Coordinated stimulation of axon regenerative and neurodegenerative transcriptional programs by Atf4 following optic nerve injury

To understand the contributions of the Integrated Stress Response (ISR) to the axon regenerative and neurodegenerative transcriptional programs activated by axon injury in the CNS, we evaluated by RNA-seq the retinal transcriptomes of conditional knockout mouse lines for components of the ISR three days after optic nerve crush injury.
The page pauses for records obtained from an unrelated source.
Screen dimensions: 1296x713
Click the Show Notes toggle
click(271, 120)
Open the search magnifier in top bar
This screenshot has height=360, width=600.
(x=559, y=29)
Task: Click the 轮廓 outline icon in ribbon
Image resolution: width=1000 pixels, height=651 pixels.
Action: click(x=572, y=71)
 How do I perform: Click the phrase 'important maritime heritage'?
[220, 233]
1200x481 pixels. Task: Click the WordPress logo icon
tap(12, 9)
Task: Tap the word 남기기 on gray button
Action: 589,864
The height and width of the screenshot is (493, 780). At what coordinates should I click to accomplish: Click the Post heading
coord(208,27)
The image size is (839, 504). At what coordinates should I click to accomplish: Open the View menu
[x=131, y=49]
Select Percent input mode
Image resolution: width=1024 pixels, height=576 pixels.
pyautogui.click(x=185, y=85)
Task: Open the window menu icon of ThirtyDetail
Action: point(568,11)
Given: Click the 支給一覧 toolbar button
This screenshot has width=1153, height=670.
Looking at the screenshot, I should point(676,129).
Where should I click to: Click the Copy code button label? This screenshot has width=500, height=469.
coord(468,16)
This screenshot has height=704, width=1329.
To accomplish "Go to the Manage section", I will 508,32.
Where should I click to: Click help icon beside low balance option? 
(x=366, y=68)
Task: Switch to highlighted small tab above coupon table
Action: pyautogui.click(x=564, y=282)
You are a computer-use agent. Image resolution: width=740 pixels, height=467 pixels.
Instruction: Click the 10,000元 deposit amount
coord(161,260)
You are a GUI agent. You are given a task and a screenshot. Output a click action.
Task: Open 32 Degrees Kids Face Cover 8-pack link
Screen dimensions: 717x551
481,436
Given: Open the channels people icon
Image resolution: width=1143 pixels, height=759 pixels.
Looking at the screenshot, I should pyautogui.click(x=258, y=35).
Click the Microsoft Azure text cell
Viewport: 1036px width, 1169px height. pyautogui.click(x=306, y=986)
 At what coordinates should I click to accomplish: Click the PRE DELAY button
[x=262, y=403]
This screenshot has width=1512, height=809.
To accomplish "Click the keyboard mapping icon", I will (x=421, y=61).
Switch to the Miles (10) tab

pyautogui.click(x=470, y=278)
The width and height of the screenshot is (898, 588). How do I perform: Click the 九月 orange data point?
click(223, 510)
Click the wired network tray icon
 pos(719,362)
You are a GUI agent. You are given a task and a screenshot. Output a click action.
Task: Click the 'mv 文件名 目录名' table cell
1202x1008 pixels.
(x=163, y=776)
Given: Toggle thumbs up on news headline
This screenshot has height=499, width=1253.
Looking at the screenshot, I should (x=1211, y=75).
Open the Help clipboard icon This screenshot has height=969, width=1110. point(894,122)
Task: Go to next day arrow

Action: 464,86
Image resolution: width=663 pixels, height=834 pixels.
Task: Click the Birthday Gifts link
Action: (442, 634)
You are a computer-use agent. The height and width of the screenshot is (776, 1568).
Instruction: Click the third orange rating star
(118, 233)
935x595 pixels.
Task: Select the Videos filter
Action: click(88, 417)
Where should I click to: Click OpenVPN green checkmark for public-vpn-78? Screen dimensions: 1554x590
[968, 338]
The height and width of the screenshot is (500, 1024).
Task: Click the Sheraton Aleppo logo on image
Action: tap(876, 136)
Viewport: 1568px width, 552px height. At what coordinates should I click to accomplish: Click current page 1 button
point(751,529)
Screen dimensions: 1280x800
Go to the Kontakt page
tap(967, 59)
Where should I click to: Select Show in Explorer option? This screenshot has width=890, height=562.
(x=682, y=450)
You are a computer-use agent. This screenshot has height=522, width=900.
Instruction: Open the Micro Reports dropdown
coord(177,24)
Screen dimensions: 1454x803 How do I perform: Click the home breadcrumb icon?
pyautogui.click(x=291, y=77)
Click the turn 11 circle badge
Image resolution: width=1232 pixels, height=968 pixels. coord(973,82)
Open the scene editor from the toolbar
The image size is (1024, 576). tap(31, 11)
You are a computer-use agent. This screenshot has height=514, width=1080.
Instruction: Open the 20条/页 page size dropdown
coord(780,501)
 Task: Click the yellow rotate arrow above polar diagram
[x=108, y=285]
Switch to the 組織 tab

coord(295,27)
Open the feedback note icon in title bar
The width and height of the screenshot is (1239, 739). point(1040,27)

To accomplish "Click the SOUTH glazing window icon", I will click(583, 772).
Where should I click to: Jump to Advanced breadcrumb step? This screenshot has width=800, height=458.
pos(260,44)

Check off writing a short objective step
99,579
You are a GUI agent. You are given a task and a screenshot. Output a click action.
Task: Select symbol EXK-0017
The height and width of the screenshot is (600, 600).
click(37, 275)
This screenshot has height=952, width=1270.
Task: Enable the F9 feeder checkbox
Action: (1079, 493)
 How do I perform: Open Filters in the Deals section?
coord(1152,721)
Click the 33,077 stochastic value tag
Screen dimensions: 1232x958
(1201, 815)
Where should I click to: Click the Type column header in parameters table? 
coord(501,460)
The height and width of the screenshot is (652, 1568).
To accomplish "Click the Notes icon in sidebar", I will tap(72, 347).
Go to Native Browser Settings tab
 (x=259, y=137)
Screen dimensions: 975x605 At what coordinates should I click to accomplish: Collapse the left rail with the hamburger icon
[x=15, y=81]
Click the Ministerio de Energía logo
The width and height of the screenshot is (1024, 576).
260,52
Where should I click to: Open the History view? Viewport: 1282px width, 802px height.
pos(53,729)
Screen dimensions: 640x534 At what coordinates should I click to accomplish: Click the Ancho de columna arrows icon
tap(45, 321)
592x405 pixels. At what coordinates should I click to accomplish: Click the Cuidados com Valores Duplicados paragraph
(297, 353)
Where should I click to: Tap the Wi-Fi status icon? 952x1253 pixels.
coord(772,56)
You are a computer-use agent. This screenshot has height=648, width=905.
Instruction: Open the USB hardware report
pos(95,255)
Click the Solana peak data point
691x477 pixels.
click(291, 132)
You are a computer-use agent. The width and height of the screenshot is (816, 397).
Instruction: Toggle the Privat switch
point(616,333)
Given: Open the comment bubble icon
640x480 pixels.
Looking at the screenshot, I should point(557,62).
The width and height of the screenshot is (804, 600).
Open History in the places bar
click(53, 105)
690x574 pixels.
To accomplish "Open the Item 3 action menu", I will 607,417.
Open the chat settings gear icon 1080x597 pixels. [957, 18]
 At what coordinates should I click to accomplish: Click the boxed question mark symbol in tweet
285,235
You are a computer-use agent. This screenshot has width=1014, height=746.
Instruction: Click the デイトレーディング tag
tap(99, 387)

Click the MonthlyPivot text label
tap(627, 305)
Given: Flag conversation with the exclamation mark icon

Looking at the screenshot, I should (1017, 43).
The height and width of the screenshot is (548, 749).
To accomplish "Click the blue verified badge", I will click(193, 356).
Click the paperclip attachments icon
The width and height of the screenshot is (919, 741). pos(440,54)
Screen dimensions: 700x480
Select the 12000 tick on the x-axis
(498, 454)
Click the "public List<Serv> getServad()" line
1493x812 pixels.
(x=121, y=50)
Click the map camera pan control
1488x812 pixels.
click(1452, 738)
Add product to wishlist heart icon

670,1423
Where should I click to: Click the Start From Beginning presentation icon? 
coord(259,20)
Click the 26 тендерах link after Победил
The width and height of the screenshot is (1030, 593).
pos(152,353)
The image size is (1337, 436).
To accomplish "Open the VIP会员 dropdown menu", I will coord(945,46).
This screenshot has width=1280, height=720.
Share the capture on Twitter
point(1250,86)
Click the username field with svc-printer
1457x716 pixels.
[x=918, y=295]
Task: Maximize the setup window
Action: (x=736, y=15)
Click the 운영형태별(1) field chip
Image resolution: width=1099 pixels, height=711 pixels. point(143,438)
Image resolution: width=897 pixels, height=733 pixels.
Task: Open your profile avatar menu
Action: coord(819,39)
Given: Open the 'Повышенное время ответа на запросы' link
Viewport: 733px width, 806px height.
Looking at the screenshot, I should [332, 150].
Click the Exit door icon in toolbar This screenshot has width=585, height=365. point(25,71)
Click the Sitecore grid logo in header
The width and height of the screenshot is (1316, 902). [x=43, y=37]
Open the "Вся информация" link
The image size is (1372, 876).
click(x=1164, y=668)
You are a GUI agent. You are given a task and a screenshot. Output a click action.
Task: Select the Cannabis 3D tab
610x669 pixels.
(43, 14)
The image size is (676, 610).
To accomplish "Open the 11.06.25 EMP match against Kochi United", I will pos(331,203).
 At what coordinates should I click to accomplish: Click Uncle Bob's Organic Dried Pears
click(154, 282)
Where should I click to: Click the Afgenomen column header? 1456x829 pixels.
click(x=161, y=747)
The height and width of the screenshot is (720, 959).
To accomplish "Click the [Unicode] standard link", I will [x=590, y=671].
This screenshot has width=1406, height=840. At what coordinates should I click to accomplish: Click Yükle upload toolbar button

Prior to injury, intravitreal injection of AAV2-mTagBFP2-ires-Cre under the control of the human synapsin-1 promoter facilitated neuron-specific knockout of Eif2ak3, the gene that encodes the ER stress-responsive kinase Perk; Atf4, the gene that encodes the ISR mediator Activating transcription factor-4; or Ddit3, the gene that encodes another transcription factor that can mediate the ISR, C/ebp homologous protein, or CHOP. We compared the expression profiles of these transgenic retinas after injury to retinas from wildtype mice with and without injury to identify transcripts whose regulation by axon injury is dependent on ISR signaling. Overall design: Comparative gene expression analysis of whole mouse retina 3 days post-optic nerve crush (3 dpc) across three transgenic lines (ATF4 cKO, PERK cKO, and CHOP cKO, n=4-5 per genotype) compared to similarly treated wildtype retinas (n=5), with uninjured wildtype (n=4) serving as an additional control.